— START OF Dataset records —
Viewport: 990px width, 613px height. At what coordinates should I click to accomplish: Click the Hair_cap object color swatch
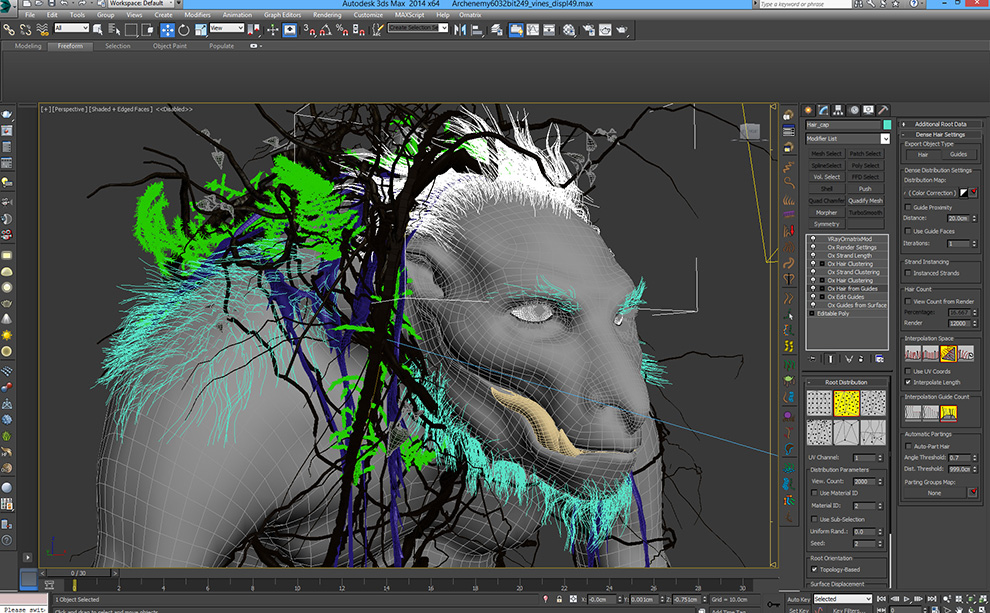click(x=886, y=124)
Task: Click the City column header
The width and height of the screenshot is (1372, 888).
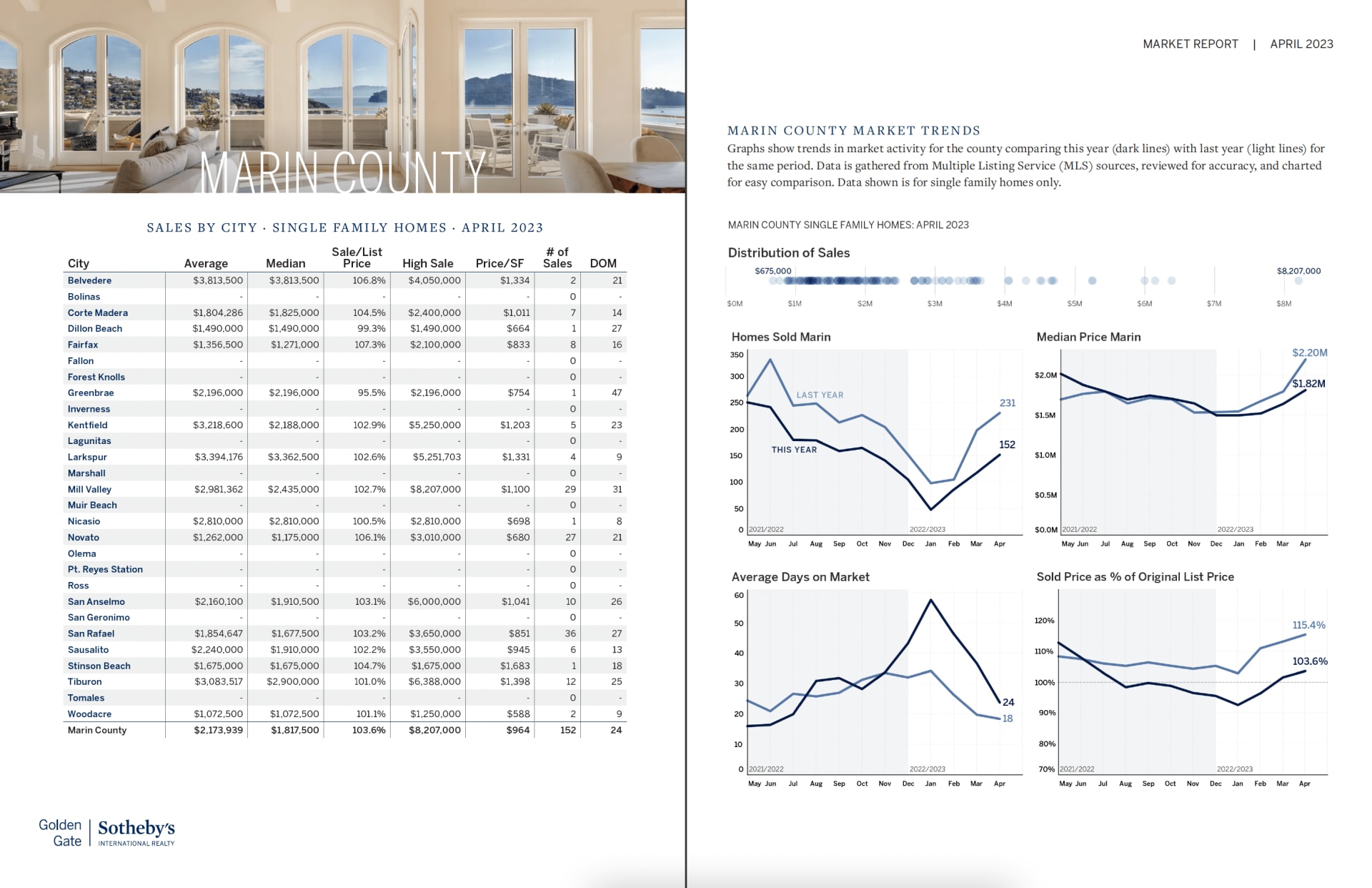Action: pyautogui.click(x=79, y=263)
— END OF Dataset records —
Lay out the lines of the records as a numbered list, skipping any blank lines, and leave the pictures out.

1. Viewport: 990px width, 613px height. At what coordinates should I click to accomplish: Click the Hair_cap object color swatch
2. click(x=886, y=124)
3. Task: Click the City column header
4. The width and height of the screenshot is (1372, 888).
5. Action: pyautogui.click(x=79, y=263)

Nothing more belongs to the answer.